Queen Mayu leads him from the lake to a small straw hut nearby. The thatched roof bows low. She sits on a woven mat and motions him down. Her guard takes his place at the door, spear in hand. The lamp flame still burns in her palm. "Your name is Sen," she says. "I am your mother. I have not spoken these words in twelve years." Indrasen's hands go cold. The name lands inside him like a stone dropped in still water. She unrolls an old scroll between them. Painted stars and circles shimmer in the dim light. "This was cast the night you were born. A prince's son. Heir to three kingdoms." Her voice does not shake, but her fingers do. "Your father was Mara. He betrayed our royal house. He killed every cousin, every uncle, every child who shared our blood. He took the three crowns in one night." Indrasen stares at the scroll. He cannot remember a father. He cannot remember a throne. But the name Sen sits in his chest as if it has always lived there. "I fled with you still in my belly," Mayu says. "He hunted me through every forest. When you were born, I could not keep you. I left you with your guru, where no royal eye would look. I have searched every year since." The guard speaks once, low. "She never stopped. Not one day." Indrasen lowers his head to the mat. He came here looking for a name. He has it now. Sen. Son of a butcher king. The ground he trusted beneath his feet feels different already. He does not know who he is becoming. But he knows, now, what blood he carries — and that somewhere, a father who killed a kingdom does not yet know his son is alive.

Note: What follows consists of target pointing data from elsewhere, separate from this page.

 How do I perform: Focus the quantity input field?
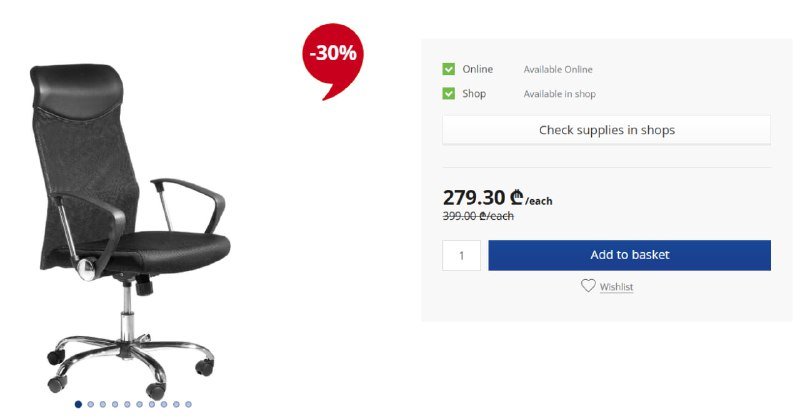coord(461,255)
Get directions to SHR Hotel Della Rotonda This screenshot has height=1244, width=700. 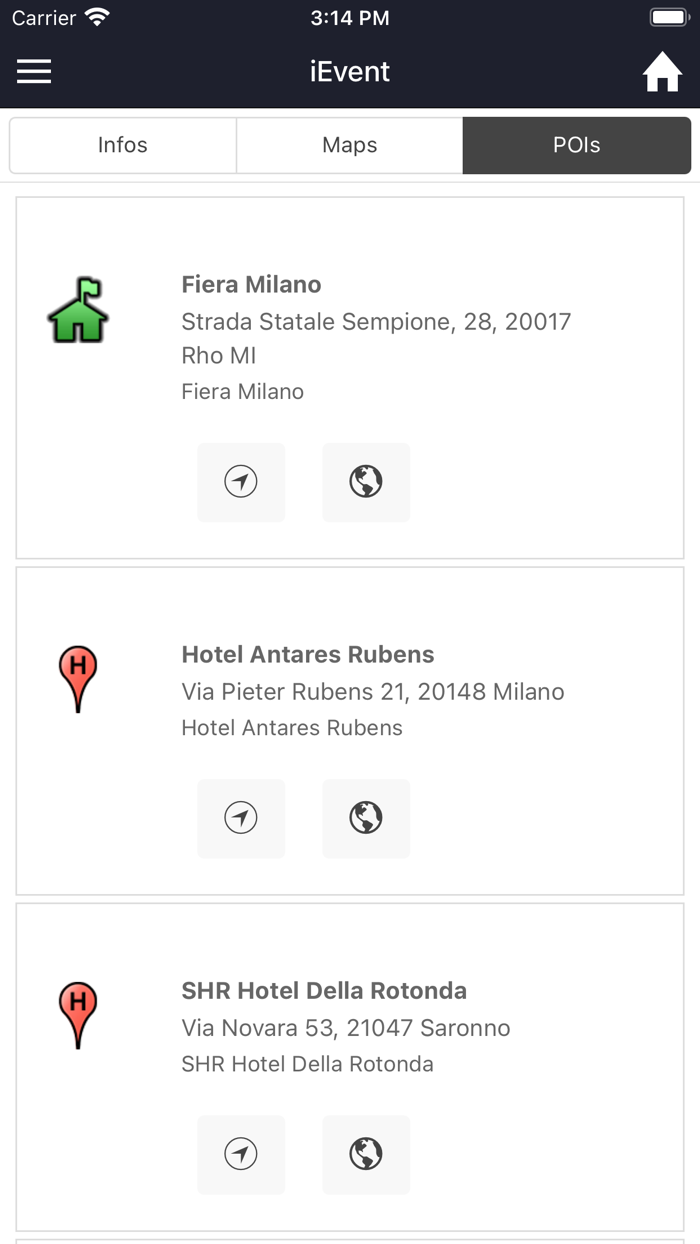point(241,1154)
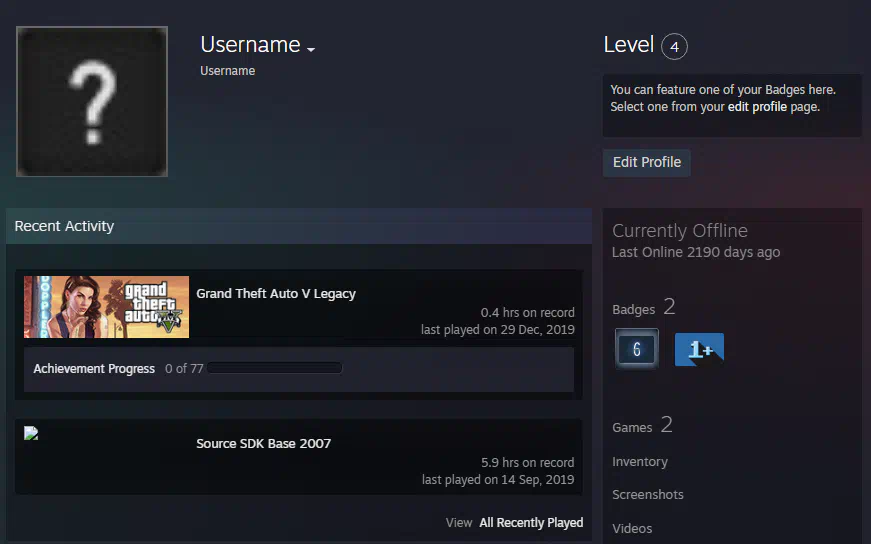Go to the Inventory page
The width and height of the screenshot is (871, 544).
coord(640,462)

Sen lifts his head from the mat. Mayu's flame trembles for the first time. She folds the scroll with slow hands. "There is more you must hear," she says. "Before I lost you, I found another. A boy in his dead mother's arms. I took him. I raised him as my decoy. I called him Nandi." She rises and steps to the door. Sen follows. Outside, near the hut, a small earthen pot sits in the dirt with a wilted tulsi inside. A child's hand has pressed shells into the rim. "He watered it each morning," Mayu says. Batuji's knuckles whiten on his spear. "He is gone," the guard says. "Taken at first light. Mara's riders." Sen's chest knots. A brother he never knew. A father who already moves against blood. "Mara does not know the boy is not me," Mayu says. Her voice stays level, but the flame gutters low. "He will learn. And when he learns, he will come for the true son." Sen kneels by the small pot. He presses his palm flat to the soil, the way his feet first knew the ground. The name Sen sits heavy now. So does Nandi. He stands. "Then we go after him," he says. Batuji nods once. Mayu shields the flame with her hand. The vigil has a new direction.